The agreement between total simulated and observed sea ice cover during 10 months of the year is excellent. During summer, however, the model results show excessive melting of sea ice occurring in the northern Barents. While it was found that, as noted by Serreze et al. (1998), NCEP/NCAR Reanalysis cloud fraction is too low and that ISCCP cloud cover data is more realistic at high latitudes, it is clear from the Makshtas and Korsnes (2001) study that the ISCCP cloud fraction in the northern Barents marginal ice zone in summer is still too low. An improved parameterization for the effect of low cloud/fog over the Barents summer marginal ice zone on the radiation budget is required if the summer ice melting is to be reduced. The model results underestimate the ice cover in the central Barents region with a nearly constant offset. The negative bias is consistent with too much inflow of Atlantic Water into the Barents. The modelled ice cover in the central Barents does, however, closely follow the observed inter-annual fluctuations.
The computed net inflow volume flux across the Barents Opening is within 10% of that of the Maslowski et al. (2004) study, in which very different forcing fields were used. However, the computed Atlantic Water net inflow in this study is 1.67 times that estimated by Ingvaldsen et al. (2004b) from current meter moorings. This discrepancy could be largely attributable to uncertainty in the wind forcing fields in the western Barents/eastern Norwegian Sea. The sensitivity of the modelled Barents inflow to different forcing data sets is being examined in a study currently being conducted.

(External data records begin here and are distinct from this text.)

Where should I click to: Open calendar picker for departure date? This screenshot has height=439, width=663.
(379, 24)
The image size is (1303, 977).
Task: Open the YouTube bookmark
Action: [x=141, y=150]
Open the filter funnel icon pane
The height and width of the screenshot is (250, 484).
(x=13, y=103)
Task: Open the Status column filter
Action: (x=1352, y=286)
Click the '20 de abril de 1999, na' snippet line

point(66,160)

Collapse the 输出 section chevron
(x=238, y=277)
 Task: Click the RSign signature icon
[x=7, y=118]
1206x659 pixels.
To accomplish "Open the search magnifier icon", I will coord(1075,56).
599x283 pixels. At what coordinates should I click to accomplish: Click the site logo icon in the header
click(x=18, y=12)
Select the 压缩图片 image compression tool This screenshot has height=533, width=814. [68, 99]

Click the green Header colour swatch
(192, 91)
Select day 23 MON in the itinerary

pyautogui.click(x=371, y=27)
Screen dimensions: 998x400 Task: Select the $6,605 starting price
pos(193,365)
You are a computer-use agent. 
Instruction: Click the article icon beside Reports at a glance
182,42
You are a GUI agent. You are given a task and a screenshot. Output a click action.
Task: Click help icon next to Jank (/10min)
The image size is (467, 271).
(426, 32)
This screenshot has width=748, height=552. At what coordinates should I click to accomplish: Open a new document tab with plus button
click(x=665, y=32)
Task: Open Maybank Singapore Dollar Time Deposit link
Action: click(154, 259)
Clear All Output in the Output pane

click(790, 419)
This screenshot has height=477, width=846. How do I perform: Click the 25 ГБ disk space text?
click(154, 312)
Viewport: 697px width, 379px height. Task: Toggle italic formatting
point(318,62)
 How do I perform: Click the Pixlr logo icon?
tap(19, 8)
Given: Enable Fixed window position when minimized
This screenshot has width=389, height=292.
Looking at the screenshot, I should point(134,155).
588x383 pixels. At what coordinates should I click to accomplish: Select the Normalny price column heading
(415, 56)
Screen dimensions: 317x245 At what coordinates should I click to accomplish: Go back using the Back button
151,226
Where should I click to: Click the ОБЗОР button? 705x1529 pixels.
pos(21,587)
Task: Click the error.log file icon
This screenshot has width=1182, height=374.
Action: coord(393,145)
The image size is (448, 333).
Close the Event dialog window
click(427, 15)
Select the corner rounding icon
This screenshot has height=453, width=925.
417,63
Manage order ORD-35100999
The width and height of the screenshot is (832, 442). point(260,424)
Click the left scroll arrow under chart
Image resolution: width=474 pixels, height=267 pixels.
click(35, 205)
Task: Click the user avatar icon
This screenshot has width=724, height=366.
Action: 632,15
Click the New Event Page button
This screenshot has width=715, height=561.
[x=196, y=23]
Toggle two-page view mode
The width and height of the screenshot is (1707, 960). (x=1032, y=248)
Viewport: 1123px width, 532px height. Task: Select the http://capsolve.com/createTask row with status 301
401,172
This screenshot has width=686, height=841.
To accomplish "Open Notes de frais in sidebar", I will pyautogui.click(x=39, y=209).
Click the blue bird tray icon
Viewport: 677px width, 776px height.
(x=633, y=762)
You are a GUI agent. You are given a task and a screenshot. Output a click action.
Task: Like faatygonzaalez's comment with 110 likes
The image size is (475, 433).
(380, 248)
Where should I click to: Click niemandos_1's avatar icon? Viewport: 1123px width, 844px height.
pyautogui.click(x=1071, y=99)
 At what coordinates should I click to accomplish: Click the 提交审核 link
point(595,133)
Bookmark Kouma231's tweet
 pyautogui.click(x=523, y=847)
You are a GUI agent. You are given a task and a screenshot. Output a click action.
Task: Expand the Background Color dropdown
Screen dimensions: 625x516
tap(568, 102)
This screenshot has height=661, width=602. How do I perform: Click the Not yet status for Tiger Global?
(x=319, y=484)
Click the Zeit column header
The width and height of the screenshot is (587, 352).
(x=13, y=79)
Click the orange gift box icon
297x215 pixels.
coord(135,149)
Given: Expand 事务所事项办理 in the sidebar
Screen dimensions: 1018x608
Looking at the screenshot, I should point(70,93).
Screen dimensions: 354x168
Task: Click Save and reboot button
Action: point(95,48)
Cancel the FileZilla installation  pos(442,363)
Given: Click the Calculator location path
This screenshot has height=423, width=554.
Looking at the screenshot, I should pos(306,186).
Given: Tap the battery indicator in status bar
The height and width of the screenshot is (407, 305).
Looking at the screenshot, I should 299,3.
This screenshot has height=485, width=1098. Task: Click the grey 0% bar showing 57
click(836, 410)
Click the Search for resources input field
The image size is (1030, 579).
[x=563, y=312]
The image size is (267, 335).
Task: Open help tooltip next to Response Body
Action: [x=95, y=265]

The coupled model can be used to examine the role of ice freezing and melting processes in water mass formation and modification. The spatial distribution of ice freezing and melting zones is quite different with freezing taking place largely over banks and in shallow regions and melting occurring in the summer marginal ice zone and at the ice edge. Lateral ablation at the ice edge is very episodic over 5–8 day period and along discontinuous lines. Brines released during the freezing process are found to drain from the banks in plumes, forming a brine-enhanced high-salinity layer in troughs and depressions. The salt released during freezing exhibits considerable inter-annual variability and tends to follow the opposite trend to the net inflow volume flux at the Barents western entrance.
Overall, the coupled model produces realistic seasonal and inter-annual ice-ocean variability. The discrepancies with observations can largely be accounted for by uncertainties in the prescribed forcing fields. Thus, the model is demonstrated to be a viable tool for ocean climate dynamical downscaling purposes.
This work was supported by the Research Council of Norway Regional Climate development under global warming (RegClim) programme. This work has received support through the Programme for Supercomputing of the Research Council of Norway through a grant of computing time. I wish to thank Randi Ingvaldsen for making available her processed hydrographic section data and sharing her insight into circulation processes in the western Barents. I also wish to thank Jens Debernard and Øyvind Sætra for making available their EVP ice dynamics code and to Sirpa Häkkinen for making available her ice thermodynamics code.